Saat kesadaran ku kembali. Aku selalu mensundut tangan ku dengan lintingan kretek yang sering aku hisap. Memaksa otak untuk segera sadar bahwa sakit ini hanya sebagian kecil dari sakit yang akan aku rasa di neraka kelak. Tapi lagi-lagi sendirian itu bukan cara yang tepat. Kalau nanti kita masih ditakdirkan berjumpa, kau akan lihat banyak sekali bekas sundutan kretek di lengan kiri ku. Bekas usaha yang gagal.



Tentang mu, aku tidak perlu cemas. Aku akan berusaha agar kita tidak pernah berjumpa lagi. Meski aku sangat berharap Tuhan menakdirkan kau menjadi pendampingku. Otak warasku memilihkan jalan yang terbaik untuk kita. Toh aku juga sebenarnya tidak pernah tahu isi hatimu. Jadi tak akan ada hati yang tersakiti.

Aku akan pergi dari dunia mu. Tidak memegang hape, tidak membuka media sosial, menjauhi kota mu dan tentu saja juga akan mengganti nama. Benar-benar menghilang seperti ditelan bumi. Ya, aku memang terlalu pengecut untuk meminta tolong keluarga, teman ataupun kamu. Lebih baik aku mengasingkan diri di kedamaian pesantren Jombang.
**

Cahaya pagi, hangat menyapa kami para penghuni kereta. Dari tulisan plang di stasiun tempat kami berhenti sejenak, aku tahu kereta ini baru sampai di Semarang. Dan masih harus melewati satu hari satu malam lagi untuk sampai di Jombang, kunjungan kali kedua.

Para pedagang sudah lalu lalang menawarkan berbagai panganan sarapan yang bisa mengisi perut. Aku memilih membeli dua nasi pecel untuk sarapan. Satu untuk diberikan kepada ibu yang duduk disampingku, ibu yang membawa bayi tadi. Lalu di terimanya nasi pecel itu dengan berulang kali anggukan terima kasih. Aku tahu dia sedang berhemat dari geriknya yang terus-terusan memegang dompet kain lusuhnya sambil menatap setiap dagangan yang lewat.
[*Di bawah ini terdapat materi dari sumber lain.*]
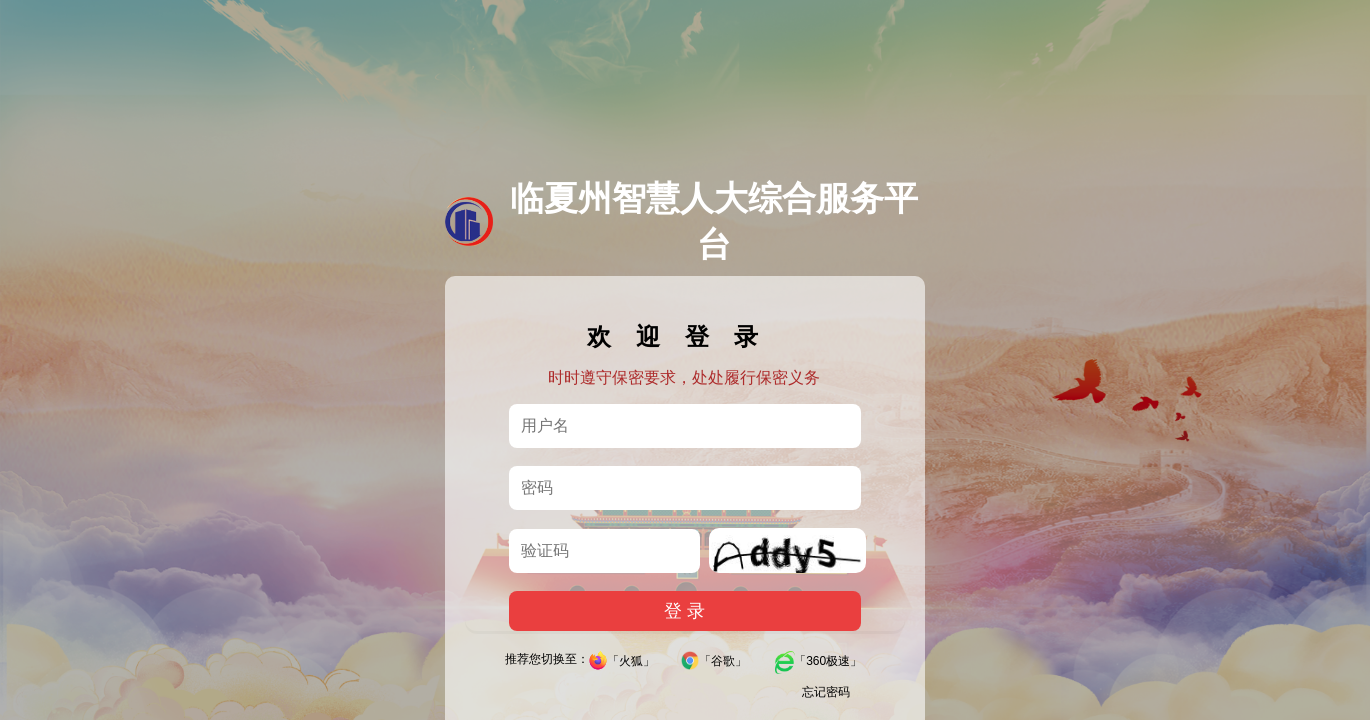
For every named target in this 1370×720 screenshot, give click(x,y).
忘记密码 (826, 703)
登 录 (684, 622)
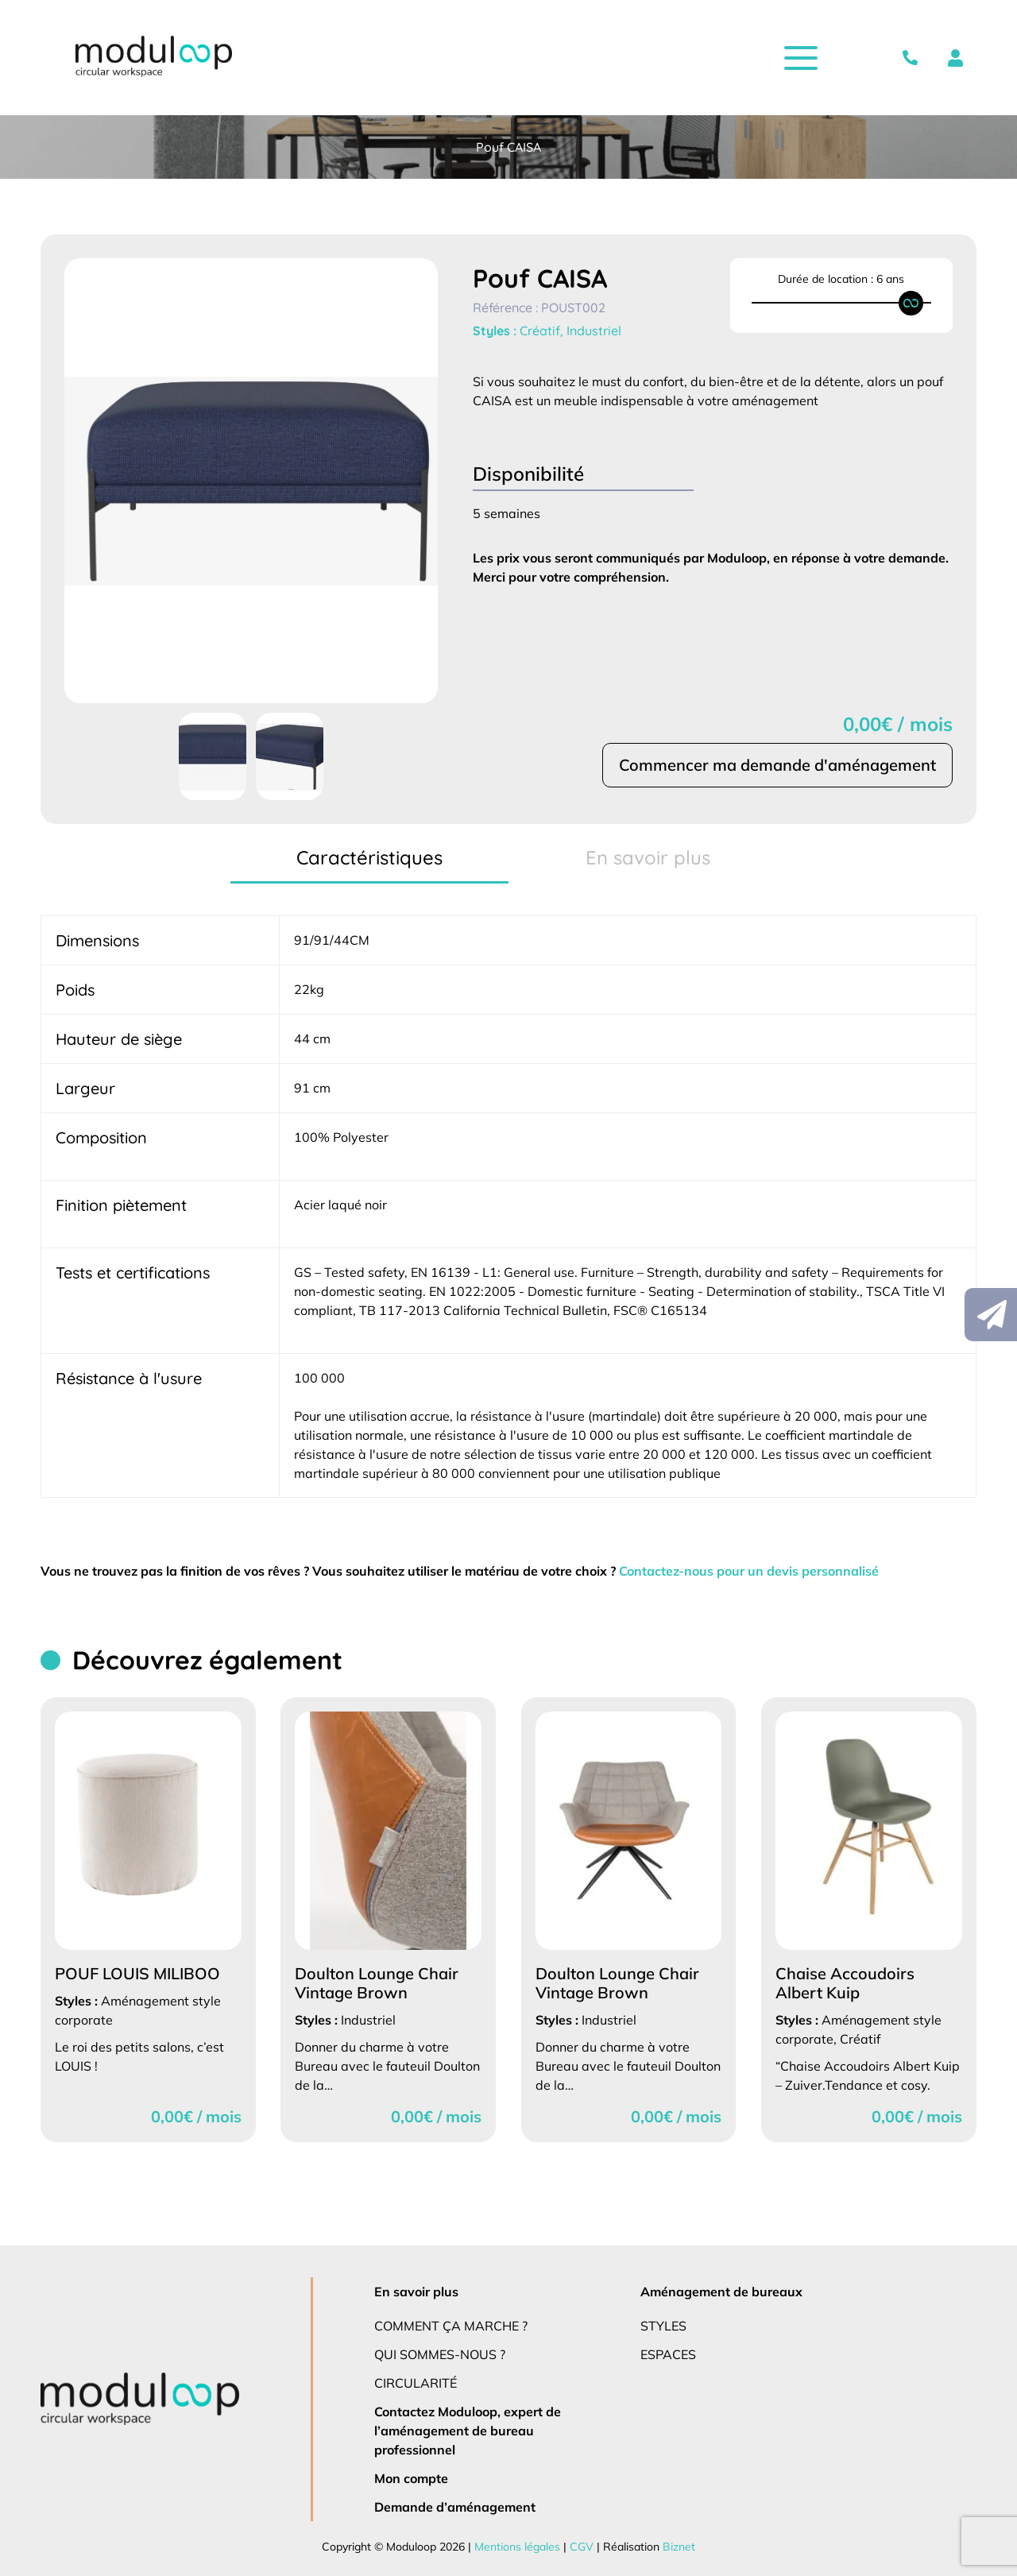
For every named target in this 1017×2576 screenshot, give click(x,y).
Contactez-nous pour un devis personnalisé (764, 1570)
“ibu makan duluan saja, sini biar Rakan nya aku yang gendong!”sambil menyerahkan dua bungkusan pecel, aku hendak mengambil rakan dari gendongan nya. Awal nya ia menolak halus dan mempersilahkan aku makan duluan. Santai saja aku jawab “masih kenyang bu, sini aku gendong!” ibu itu langsung menyerahkan si bayi yang dari tadi mengerjap dan celingak celingkuk menikmati keriuhan dalam kereta. Tangan nya langsung menggapai-gapai wajahku begitu aku langsung menggendongnya. Lihatlah! Wajah bulat agak lonjong, dengan mata bening dan kulit putih bersih agak kemerahan, mengingatkan aku pada manusia pemilik mata bening dan teduh di kampus ku.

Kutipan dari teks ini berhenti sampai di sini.